• PROBLEM TO WORK ON: Repeat word for word every line of the data below, from the first through the line containing "Select the 1.29839 Fibonacci price label", and stop there.

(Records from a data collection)
*** Block opens ***

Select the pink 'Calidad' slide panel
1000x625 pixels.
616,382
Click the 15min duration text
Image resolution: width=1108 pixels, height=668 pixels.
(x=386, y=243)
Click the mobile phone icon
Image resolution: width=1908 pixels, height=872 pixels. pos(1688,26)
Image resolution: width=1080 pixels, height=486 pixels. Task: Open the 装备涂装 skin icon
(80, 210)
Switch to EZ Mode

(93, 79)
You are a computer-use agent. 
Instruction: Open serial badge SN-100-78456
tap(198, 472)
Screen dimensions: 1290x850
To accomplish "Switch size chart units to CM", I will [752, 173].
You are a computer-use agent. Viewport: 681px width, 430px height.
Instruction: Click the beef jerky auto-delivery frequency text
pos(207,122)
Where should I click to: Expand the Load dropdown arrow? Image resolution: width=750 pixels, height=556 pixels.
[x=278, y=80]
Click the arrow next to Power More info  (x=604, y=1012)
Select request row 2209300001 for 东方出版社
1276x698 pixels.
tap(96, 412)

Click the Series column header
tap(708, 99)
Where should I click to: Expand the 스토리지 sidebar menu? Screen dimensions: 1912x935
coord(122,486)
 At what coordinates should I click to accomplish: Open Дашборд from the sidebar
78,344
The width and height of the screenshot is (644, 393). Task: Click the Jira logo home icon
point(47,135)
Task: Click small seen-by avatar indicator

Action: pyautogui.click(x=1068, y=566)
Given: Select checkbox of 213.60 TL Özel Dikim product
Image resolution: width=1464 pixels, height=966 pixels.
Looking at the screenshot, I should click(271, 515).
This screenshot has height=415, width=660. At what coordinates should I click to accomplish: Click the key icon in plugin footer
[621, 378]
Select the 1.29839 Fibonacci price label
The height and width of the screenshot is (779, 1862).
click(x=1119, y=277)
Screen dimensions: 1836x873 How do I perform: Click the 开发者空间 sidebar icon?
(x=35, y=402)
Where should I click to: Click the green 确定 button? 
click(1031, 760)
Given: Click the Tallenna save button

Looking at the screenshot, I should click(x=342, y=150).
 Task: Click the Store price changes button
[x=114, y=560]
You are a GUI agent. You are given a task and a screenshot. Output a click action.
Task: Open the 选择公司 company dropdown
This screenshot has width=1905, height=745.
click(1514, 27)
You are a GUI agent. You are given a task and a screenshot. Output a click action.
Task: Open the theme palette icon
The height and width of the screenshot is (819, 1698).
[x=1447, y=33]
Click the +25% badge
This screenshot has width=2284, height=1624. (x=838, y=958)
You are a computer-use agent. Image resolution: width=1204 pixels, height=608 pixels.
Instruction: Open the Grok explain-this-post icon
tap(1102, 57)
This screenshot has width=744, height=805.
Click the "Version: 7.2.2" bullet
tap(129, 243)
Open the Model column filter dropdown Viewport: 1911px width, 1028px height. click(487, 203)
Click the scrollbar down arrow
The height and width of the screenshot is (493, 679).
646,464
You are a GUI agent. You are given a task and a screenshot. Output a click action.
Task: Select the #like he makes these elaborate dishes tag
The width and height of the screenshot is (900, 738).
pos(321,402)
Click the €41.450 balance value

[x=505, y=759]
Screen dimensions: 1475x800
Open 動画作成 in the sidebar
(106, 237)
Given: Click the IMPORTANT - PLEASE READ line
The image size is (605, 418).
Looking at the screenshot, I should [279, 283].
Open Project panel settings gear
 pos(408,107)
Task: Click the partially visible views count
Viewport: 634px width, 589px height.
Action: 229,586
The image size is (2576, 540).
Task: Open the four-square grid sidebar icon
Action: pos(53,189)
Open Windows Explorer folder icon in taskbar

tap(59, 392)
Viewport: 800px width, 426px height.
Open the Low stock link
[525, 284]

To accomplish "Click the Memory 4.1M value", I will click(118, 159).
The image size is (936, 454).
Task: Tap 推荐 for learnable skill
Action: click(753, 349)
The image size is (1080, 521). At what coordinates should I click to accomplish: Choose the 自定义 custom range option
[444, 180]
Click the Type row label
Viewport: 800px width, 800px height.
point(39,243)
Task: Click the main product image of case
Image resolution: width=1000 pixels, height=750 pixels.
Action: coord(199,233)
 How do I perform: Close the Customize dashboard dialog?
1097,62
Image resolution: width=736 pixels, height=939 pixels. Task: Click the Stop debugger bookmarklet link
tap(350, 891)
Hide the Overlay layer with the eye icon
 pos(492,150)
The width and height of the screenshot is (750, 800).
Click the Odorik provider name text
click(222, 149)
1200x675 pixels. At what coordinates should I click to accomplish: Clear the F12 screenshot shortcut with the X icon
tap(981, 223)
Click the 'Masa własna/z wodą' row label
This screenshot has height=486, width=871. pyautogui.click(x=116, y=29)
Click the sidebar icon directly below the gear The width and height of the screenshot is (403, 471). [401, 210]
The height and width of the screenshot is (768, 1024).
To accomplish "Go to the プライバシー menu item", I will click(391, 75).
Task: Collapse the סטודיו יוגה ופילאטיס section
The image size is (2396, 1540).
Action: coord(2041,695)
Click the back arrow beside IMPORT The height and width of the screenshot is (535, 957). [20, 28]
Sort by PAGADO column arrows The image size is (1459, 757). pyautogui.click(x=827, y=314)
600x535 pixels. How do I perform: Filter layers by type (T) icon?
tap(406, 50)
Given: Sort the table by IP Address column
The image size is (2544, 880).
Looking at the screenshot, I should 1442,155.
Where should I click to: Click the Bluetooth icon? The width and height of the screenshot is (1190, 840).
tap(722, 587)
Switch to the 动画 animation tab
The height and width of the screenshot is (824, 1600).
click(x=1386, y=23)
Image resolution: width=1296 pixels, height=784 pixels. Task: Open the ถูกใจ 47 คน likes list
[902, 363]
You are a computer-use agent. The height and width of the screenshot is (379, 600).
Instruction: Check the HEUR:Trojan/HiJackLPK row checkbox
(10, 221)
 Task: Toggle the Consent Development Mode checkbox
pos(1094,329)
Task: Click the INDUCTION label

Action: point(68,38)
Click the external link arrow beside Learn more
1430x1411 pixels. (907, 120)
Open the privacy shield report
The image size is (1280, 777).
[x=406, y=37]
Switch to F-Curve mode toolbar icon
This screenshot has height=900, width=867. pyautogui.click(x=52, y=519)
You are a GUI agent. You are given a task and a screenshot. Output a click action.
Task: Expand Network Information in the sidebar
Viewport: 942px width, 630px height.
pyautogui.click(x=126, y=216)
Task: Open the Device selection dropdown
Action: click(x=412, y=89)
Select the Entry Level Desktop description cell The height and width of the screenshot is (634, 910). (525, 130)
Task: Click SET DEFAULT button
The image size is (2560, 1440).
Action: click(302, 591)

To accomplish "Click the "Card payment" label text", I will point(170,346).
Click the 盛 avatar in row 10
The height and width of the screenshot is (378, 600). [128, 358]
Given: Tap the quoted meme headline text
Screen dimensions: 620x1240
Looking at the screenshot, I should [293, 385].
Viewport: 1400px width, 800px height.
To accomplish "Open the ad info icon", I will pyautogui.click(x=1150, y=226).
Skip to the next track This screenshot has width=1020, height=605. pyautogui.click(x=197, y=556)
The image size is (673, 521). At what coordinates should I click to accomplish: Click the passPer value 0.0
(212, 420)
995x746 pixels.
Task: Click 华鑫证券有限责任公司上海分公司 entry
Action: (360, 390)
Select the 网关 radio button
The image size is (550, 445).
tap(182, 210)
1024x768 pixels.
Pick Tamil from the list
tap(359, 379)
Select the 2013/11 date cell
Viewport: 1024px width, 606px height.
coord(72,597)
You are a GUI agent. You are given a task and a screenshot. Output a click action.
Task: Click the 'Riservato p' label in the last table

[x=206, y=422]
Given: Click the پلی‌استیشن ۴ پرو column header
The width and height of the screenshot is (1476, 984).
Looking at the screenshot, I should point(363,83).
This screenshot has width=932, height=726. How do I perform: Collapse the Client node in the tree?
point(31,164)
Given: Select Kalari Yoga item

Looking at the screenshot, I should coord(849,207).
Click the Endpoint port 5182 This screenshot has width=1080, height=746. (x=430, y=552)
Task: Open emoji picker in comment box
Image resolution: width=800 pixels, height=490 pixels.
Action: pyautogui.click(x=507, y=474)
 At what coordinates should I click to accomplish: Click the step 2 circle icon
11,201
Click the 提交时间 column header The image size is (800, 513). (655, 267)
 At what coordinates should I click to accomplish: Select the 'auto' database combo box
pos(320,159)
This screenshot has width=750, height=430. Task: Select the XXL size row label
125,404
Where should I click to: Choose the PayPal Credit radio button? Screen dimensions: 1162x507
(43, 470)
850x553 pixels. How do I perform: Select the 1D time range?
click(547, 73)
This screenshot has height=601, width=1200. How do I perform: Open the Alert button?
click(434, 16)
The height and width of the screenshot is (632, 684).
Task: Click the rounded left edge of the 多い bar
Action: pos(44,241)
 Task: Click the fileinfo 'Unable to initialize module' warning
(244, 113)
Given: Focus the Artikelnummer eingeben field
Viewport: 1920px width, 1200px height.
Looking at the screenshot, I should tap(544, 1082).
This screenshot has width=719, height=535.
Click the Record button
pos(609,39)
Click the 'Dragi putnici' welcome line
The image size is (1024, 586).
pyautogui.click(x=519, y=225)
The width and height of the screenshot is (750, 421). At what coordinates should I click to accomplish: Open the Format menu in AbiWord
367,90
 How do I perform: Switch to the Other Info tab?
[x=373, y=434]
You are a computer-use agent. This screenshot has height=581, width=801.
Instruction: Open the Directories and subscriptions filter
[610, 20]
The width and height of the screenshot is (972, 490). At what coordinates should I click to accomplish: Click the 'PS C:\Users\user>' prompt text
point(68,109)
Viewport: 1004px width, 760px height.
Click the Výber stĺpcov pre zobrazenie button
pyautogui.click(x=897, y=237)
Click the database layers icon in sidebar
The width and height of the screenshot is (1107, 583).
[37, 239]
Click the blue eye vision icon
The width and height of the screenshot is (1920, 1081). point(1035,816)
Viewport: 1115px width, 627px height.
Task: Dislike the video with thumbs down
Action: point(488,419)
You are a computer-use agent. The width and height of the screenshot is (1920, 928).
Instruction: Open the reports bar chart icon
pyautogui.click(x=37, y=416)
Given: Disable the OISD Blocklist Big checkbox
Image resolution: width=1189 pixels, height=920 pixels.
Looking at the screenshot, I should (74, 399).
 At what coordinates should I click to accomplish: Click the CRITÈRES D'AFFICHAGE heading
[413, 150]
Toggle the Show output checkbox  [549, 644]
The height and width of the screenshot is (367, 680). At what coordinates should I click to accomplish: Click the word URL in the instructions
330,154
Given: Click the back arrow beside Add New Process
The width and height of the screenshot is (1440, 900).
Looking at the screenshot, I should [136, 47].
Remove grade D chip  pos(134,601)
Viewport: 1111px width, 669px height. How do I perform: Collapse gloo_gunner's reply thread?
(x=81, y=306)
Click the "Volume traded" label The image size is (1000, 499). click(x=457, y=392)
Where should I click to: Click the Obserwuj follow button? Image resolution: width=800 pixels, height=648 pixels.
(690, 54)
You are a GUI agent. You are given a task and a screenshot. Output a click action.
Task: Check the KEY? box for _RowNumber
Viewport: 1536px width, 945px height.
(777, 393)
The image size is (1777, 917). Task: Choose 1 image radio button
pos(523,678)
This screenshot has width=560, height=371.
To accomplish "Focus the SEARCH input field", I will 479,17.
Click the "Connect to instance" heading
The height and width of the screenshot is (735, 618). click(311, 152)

*** Block closes ***

• RESPONSE:
Select the pink 'Calidad' slide panel
1000x625 pixels.
616,382
Click the 15min duration text
Image resolution: width=1108 pixels, height=668 pixels.
(x=386, y=243)
Click the mobile phone icon
Image resolution: width=1908 pixels, height=872 pixels. pos(1688,26)
Image resolution: width=1080 pixels, height=486 pixels. Task: Open the 装备涂装 skin icon
(80, 210)
Switch to EZ Mode

(93, 79)
You are a computer-use agent. 
Instruction: Open serial badge SN-100-78456
tap(198, 472)
Screen dimensions: 1290x850
To accomplish "Switch size chart units to CM", I will [752, 173].
You are a computer-use agent. Viewport: 681px width, 430px height.
Instruction: Click the beef jerky auto-delivery frequency text
pos(207,122)
Where should I click to: Expand the Load dropdown arrow? Image resolution: width=750 pixels, height=556 pixels.
[x=278, y=80]
Click the arrow next to Power More info  (x=604, y=1012)
Select request row 2209300001 for 东方出版社
1276x698 pixels.
tap(96, 412)

Click the Series column header
tap(708, 99)
Where should I click to: Expand the 스토리지 sidebar menu? Screen dimensions: 1912x935
coord(122,486)
 At what coordinates should I click to accomplish: Open Дашборд from the sidebar
78,344
The width and height of the screenshot is (644, 393). Task: Click the Jira logo home icon
point(47,135)
Task: Click small seen-by avatar indicator

Action: pyautogui.click(x=1068, y=566)
Given: Select checkbox of 213.60 TL Özel Dikim product
Image resolution: width=1464 pixels, height=966 pixels.
Looking at the screenshot, I should click(271, 515).
This screenshot has height=415, width=660. At what coordinates should I click to accomplish: Click the key icon in plugin footer
[621, 378]
Select the 1.29839 Fibonacci price label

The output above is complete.